Oral antivirals are most effective when they are started as soon as possible after being infected — within the first five days of feeling any symptoms.

Clinical trials have shown oral antivirals reducing the risk of hospitalization or death by as much as 88% (NIH).

In the United States, there was a 51% lower hospitalization rate among users compared to non-users (CDC).

Do I need to test positive to be prescribed COVID-19 oral antivirals?

FDA has indicated that a positive test is not required, but people should consult with their healthcare provider.

How can I get oral antivirals?

Oral antivirals are available with a prescription from a health care provider, and in many cases, from a state-licensed pharmacist.

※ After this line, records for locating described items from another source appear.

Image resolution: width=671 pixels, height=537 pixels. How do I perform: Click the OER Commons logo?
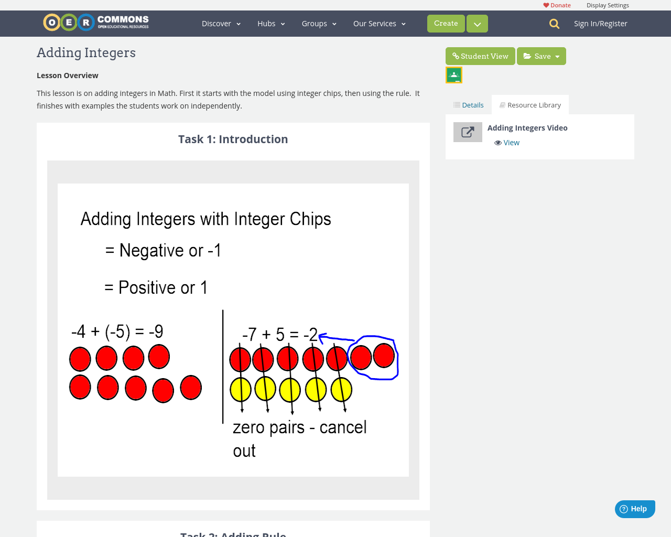[96, 23]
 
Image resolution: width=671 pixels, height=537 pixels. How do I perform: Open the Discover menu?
[221, 24]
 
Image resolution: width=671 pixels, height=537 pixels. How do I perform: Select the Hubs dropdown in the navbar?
[271, 24]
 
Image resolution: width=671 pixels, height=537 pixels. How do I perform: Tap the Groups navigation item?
[319, 24]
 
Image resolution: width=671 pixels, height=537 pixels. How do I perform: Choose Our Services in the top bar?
[379, 24]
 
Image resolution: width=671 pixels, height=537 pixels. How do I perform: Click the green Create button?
[446, 24]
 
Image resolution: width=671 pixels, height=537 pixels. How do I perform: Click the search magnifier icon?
[554, 24]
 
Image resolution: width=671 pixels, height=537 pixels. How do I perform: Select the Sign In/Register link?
[600, 24]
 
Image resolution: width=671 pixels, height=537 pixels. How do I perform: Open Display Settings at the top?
[608, 5]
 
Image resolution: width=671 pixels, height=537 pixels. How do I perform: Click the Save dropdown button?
[542, 56]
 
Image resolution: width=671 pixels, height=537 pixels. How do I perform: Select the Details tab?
[469, 105]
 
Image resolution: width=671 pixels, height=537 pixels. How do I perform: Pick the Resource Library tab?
[530, 105]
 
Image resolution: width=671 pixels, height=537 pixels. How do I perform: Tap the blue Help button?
[634, 509]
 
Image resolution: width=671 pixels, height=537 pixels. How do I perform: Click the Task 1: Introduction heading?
[233, 139]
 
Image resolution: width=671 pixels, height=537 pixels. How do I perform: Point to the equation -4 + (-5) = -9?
[117, 331]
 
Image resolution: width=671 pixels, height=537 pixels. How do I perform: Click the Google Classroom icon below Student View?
[454, 75]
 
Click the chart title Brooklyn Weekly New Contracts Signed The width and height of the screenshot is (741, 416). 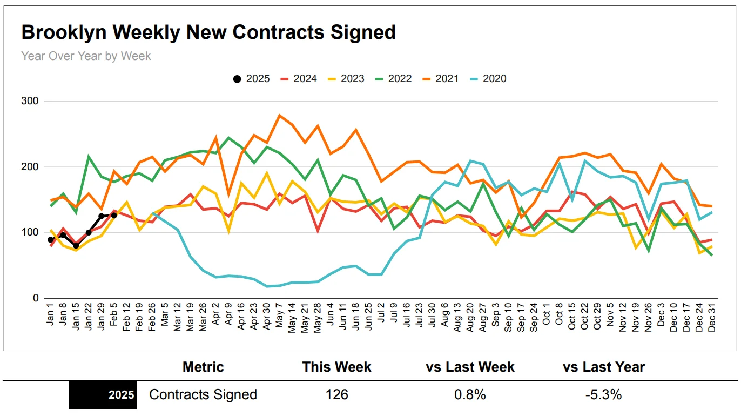pos(208,32)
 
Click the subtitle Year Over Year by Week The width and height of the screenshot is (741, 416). pos(86,56)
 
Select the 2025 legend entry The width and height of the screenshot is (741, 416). pos(252,79)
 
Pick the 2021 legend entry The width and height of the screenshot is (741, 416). pos(440,79)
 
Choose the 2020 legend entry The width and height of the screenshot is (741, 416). pos(488,79)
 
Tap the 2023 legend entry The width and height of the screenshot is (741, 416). pos(346,79)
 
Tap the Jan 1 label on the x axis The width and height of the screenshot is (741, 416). pos(51,319)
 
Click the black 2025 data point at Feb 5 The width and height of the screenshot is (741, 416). pos(114,216)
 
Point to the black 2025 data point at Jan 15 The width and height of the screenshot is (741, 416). pos(76,246)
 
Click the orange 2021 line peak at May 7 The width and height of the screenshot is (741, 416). pos(280,115)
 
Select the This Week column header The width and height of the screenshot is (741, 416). pos(336,367)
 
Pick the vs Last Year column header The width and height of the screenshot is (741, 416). pos(603,367)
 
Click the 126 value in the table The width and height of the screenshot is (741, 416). pos(336,395)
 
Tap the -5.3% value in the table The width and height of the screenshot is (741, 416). pos(603,395)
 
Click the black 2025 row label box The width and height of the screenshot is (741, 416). pos(103,395)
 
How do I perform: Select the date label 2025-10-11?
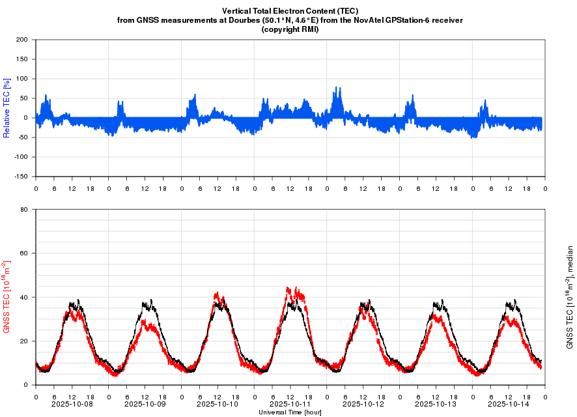[x=289, y=404]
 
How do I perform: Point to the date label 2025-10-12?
[x=362, y=404]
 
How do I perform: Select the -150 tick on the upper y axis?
[x=20, y=177]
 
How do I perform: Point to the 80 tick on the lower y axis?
[x=23, y=210]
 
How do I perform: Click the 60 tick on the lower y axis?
[x=23, y=253]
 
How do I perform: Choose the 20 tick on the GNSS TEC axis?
[x=23, y=341]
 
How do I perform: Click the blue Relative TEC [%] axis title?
[x=7, y=108]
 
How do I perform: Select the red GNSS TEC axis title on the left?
[x=7, y=297]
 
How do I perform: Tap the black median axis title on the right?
[x=570, y=297]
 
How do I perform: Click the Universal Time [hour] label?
[x=290, y=412]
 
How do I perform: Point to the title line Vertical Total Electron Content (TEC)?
[x=290, y=11]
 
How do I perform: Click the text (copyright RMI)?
[x=290, y=29]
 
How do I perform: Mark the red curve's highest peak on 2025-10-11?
[x=287, y=287]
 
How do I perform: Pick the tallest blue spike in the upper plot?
[x=336, y=87]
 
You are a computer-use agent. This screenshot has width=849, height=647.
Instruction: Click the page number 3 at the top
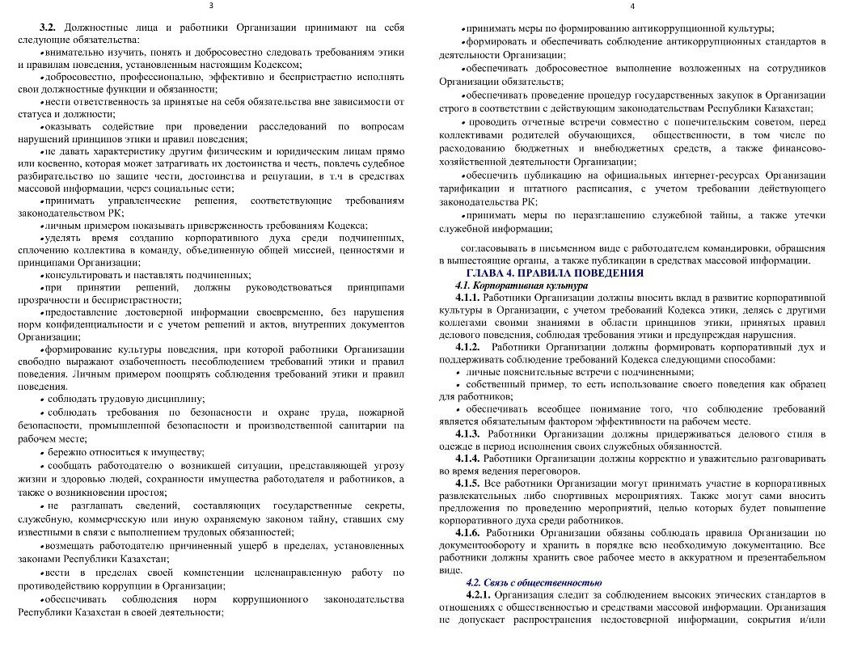coord(211,6)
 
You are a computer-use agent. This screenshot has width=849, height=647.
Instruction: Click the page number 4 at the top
coord(633,6)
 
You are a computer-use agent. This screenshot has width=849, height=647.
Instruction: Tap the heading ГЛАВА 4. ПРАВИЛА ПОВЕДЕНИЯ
coord(554,273)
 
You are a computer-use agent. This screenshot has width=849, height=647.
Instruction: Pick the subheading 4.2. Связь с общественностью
coord(534,582)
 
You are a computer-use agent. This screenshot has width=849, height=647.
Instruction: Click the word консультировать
coord(82,275)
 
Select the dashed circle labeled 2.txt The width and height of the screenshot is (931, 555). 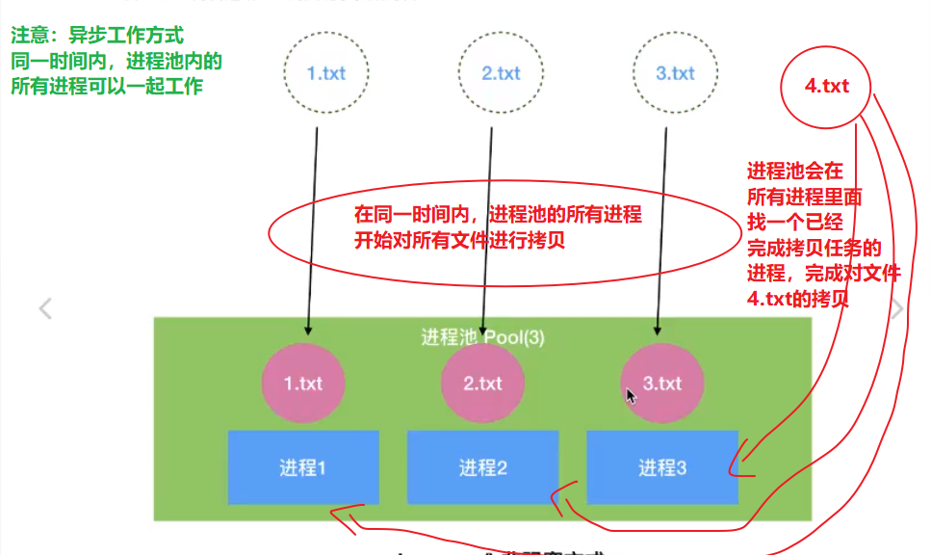pos(501,73)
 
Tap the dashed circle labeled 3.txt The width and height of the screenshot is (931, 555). pos(675,73)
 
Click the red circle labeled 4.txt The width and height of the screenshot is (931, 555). pos(826,86)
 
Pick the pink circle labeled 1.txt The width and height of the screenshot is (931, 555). pos(302,383)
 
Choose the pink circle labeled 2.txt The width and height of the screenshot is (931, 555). pos(482,383)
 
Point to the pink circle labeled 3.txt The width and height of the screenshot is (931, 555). pos(661,383)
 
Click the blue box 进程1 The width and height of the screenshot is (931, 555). pos(303,468)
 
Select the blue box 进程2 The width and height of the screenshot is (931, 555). pos(482,468)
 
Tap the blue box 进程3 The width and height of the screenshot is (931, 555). pos(662,468)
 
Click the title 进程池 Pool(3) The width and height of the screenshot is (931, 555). pos(482,337)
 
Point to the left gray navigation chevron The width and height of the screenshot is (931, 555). pos(44,308)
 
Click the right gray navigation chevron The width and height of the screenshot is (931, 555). pos(897,308)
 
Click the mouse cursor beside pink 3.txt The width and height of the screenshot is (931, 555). pos(631,396)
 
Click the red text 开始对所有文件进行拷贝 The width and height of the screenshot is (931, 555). pos(459,240)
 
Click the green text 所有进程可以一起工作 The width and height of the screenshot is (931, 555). pos(107,86)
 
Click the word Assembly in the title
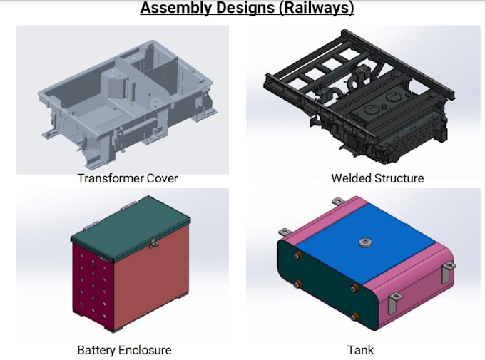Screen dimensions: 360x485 tap(172, 9)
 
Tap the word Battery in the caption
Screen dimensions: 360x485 tap(97, 350)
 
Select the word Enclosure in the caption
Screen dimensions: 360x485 tap(146, 350)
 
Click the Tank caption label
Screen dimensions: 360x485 tap(360, 350)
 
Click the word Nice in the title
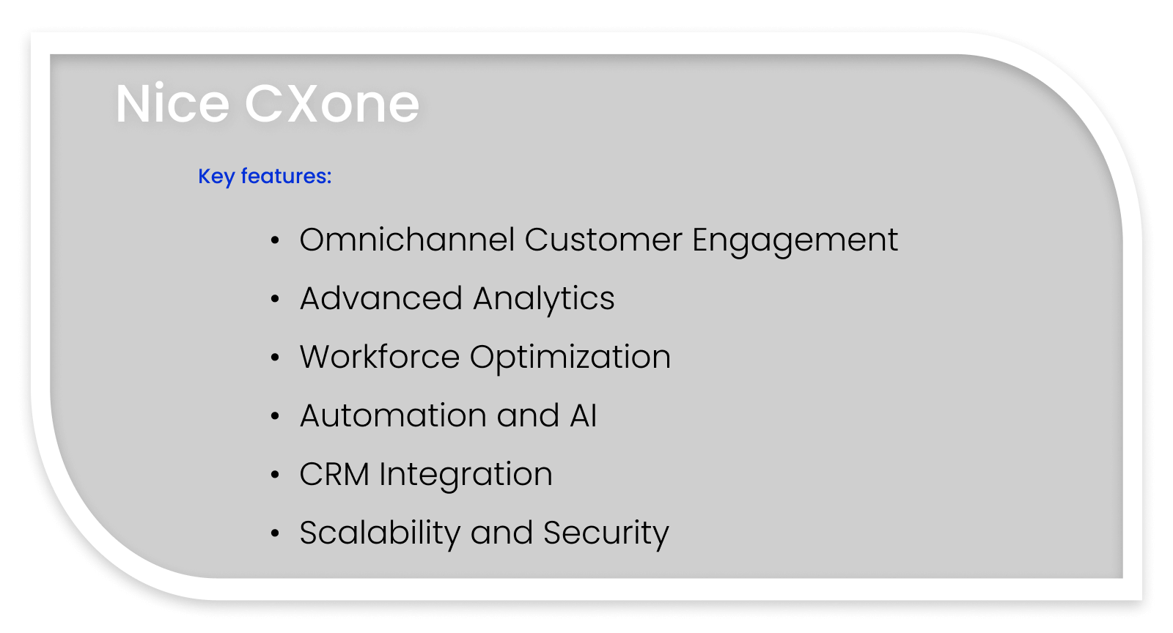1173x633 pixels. click(172, 104)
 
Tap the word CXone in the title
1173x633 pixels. click(331, 104)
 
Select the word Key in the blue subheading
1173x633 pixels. click(216, 177)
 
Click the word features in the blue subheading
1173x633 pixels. click(286, 176)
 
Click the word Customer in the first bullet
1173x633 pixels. click(603, 240)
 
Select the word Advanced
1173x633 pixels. click(381, 299)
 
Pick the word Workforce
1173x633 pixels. click(380, 358)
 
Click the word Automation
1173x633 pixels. click(393, 416)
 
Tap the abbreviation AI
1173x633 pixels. click(584, 416)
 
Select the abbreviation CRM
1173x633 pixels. click(334, 475)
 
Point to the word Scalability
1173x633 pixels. click(380, 533)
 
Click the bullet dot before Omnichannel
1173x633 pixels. click(275, 240)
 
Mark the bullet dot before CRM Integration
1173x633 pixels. click(275, 475)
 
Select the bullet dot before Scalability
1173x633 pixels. click(275, 533)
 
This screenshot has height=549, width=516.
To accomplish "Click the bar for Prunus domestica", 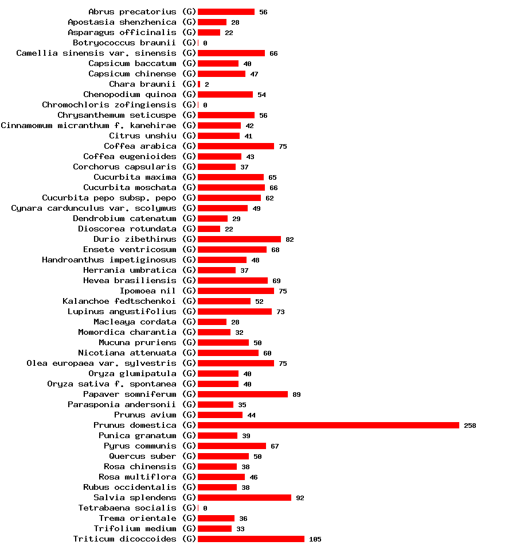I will point(328,425).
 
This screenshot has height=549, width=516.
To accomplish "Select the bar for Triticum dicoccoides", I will point(251,539).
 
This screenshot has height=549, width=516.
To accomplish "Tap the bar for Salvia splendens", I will point(244,497).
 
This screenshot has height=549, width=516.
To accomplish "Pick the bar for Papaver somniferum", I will point(243,394).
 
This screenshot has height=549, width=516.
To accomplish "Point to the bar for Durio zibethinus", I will point(239,239).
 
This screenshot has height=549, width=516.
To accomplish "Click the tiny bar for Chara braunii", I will point(199,84).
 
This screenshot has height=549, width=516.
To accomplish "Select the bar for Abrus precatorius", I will point(226,11).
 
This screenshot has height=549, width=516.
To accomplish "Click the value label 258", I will point(470,426).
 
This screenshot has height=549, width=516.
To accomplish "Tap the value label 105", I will point(315,539).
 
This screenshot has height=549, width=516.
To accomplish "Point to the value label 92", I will point(300,498).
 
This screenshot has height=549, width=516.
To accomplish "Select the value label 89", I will point(296,395).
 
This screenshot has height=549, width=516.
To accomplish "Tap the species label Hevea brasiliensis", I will point(130,280).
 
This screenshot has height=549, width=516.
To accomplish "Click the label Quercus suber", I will point(143,456).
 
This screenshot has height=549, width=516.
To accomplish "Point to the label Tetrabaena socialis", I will point(127,508).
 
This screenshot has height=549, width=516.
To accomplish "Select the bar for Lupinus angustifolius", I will point(234,311).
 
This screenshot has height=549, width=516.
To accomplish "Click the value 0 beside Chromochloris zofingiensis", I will point(205,105).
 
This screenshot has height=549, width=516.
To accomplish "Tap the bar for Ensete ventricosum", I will point(232,249).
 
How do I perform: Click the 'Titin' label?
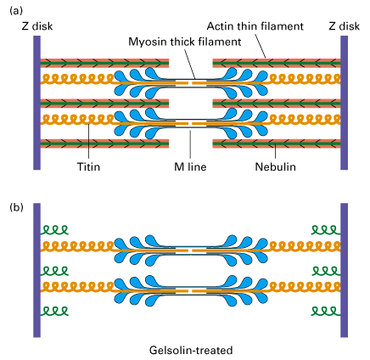point(88,166)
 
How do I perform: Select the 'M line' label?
point(190,166)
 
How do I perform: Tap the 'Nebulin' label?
point(275,166)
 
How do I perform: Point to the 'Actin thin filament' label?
point(255,26)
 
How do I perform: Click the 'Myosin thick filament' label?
point(185,42)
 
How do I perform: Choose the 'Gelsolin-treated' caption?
point(191,350)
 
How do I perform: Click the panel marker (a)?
point(16,11)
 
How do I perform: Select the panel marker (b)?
point(16,207)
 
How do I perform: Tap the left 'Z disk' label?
point(37,26)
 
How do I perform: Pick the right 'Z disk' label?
point(344,26)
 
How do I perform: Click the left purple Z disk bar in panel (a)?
point(36,103)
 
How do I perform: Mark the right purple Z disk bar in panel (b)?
point(344,270)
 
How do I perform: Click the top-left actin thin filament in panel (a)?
point(104,63)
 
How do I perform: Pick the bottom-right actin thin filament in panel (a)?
point(277,143)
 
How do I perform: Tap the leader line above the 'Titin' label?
point(88,142)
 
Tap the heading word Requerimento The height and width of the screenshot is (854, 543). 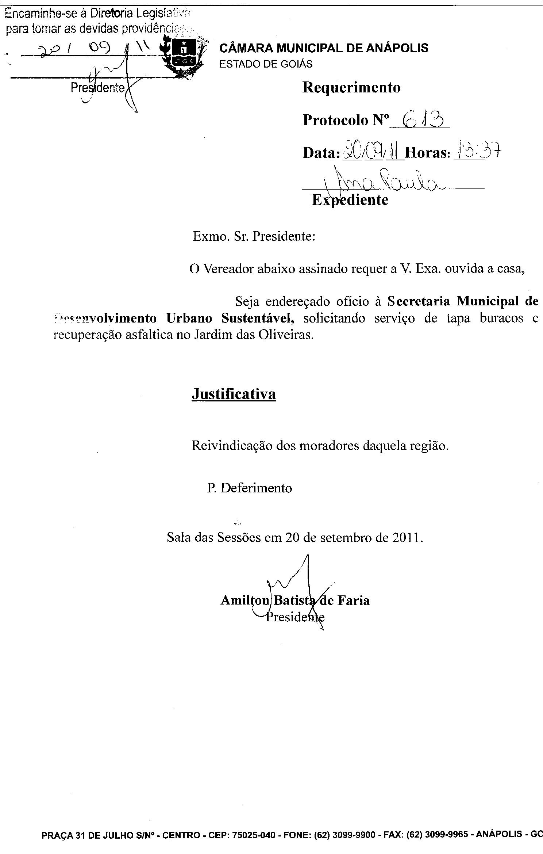click(351, 88)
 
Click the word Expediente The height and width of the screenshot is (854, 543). click(350, 200)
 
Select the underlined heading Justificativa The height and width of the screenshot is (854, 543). click(234, 394)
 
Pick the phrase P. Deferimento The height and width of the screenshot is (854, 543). click(250, 488)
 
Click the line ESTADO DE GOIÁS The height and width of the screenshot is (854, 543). click(266, 64)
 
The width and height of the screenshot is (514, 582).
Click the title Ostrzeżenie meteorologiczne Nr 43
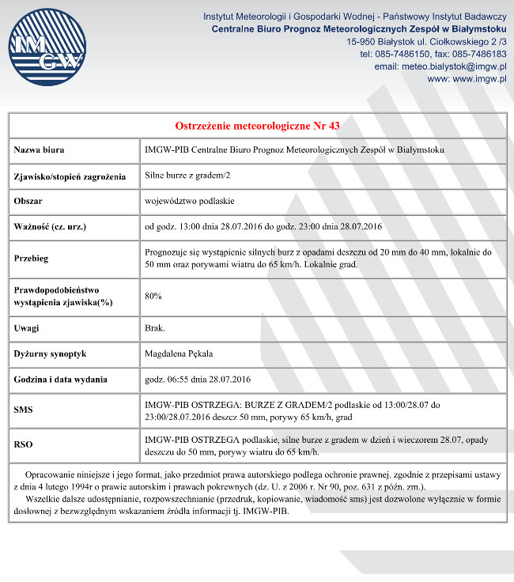click(x=257, y=126)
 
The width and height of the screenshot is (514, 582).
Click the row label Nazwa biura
click(x=40, y=149)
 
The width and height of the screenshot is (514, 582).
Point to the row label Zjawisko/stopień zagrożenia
click(x=70, y=176)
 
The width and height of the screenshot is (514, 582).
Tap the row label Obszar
click(x=28, y=202)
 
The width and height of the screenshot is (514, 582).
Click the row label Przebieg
click(x=32, y=258)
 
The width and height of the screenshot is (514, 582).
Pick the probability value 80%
click(x=153, y=296)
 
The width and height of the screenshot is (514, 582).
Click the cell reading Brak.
click(x=155, y=327)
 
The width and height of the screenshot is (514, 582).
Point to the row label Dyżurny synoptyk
click(x=50, y=353)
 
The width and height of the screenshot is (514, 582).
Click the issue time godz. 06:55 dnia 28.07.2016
click(x=198, y=379)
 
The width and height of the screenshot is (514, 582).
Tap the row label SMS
click(x=24, y=410)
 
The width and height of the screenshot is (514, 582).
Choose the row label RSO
click(x=24, y=445)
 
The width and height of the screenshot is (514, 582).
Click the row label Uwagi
click(x=27, y=328)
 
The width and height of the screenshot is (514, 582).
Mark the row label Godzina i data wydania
click(x=61, y=380)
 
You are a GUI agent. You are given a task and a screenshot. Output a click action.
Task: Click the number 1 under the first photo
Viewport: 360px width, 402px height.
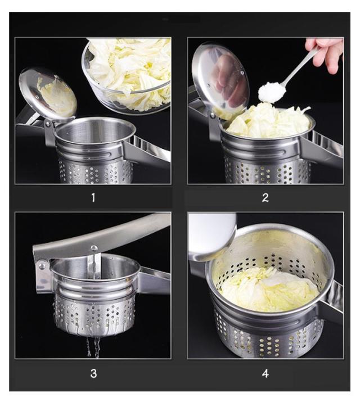coord(93,197)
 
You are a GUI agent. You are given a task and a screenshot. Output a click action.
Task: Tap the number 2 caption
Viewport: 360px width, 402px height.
coord(266,197)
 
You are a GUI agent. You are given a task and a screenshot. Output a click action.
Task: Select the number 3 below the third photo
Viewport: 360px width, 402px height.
coord(93,373)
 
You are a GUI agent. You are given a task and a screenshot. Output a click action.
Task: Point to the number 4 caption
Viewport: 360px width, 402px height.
coord(266,373)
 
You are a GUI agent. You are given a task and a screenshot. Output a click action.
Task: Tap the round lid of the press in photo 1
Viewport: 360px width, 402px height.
coord(48,95)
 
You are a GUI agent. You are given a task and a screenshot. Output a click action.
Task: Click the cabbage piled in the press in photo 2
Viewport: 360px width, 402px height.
coord(268,120)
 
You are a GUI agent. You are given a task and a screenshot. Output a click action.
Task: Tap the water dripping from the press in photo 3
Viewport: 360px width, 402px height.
coord(93,346)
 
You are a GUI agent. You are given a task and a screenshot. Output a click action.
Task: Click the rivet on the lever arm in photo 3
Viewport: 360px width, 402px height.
coord(94,247)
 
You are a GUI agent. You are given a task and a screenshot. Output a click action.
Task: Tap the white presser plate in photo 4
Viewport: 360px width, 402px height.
coord(212,236)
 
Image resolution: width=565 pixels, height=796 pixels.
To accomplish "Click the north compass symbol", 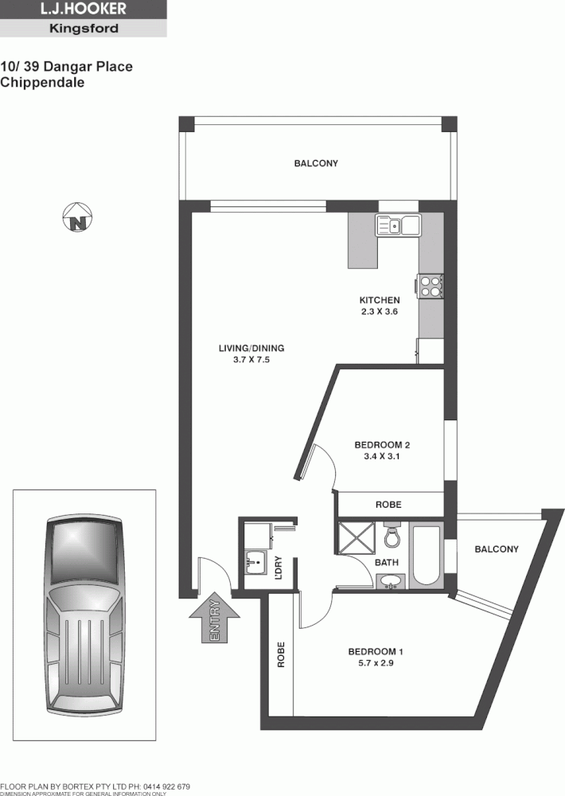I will (x=77, y=217).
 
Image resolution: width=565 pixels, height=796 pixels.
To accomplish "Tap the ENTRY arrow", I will (x=214, y=618).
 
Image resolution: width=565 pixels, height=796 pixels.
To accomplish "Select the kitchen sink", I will (x=399, y=225).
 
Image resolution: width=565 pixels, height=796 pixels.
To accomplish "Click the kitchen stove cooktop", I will (x=431, y=286).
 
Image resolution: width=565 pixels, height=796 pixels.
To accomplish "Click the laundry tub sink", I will (x=256, y=563).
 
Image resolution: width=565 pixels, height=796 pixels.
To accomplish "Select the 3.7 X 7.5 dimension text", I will (x=251, y=359).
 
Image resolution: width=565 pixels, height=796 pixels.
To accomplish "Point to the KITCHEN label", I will (x=379, y=300).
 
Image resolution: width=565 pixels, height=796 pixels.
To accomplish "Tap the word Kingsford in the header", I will (x=84, y=29).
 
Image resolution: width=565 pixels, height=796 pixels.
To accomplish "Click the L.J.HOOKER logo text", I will (x=84, y=9).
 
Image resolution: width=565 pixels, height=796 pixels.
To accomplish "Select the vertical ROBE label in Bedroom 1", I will (x=281, y=654).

Both oral antiviral treatments have transitioned from U.S. government distribution to the commercial market and traditional health care coverage. Cost and coverage options vary depending on the drug, and there are patient assistance programs, co-pay programs, and other plans to help ensure COVID-19 treatments will continue to be available at no or low cost for most individuals.

For Paxlovid:

Those who receive care from federal entities, including Health Resources and Services Administration (HRSA)-supported health centers, Indian Health Service, Veterans Health Administration, and others will have continued access to free antiviral treatments.

Those who have Medicare or Medicaid coverage and the uninsured without prescription drug coverage can access Paxlovid through PAXCESS, which includes the U.S. Government’s Patient Assistance Program operated by Pfizer.

For those with private (commercial) insurance, the PAXCESS program offers a co-pay savings program.

For Lagevrio:

Through the Merck Patient Assistance Program (Merck Helps), eligible individuals, primarily the uninsured, who without assistance could not otherwise afford the medicines, can receive Lagevrio free of charge. Individuals who don’t meet the insurance criteria may still qualify for this program under certain circumstances and if their income meets the program criteria.

Do antivirals cause COVID-19 rebound?

Rebound – the return of mild COVID-19 symptoms – can happen whether you use antiviral treatments or not. Evidence has not shown that antivirals increase the likelihood of rebound. COVID-19 antiviral treatments can help prevent severe illness, hospitalization, and death – and the benefits are much greater than the risks of rebound.

How does an IV antiviral differ from oral antivirals?

An IV antiviral is administered as an intravenous (IV) infusion once a day for a period of three days at a hospital or other healthcare setting. Treatment must start within seven days of symptom onset. Talk to your healthcare provider to determine the best treatment plan for you.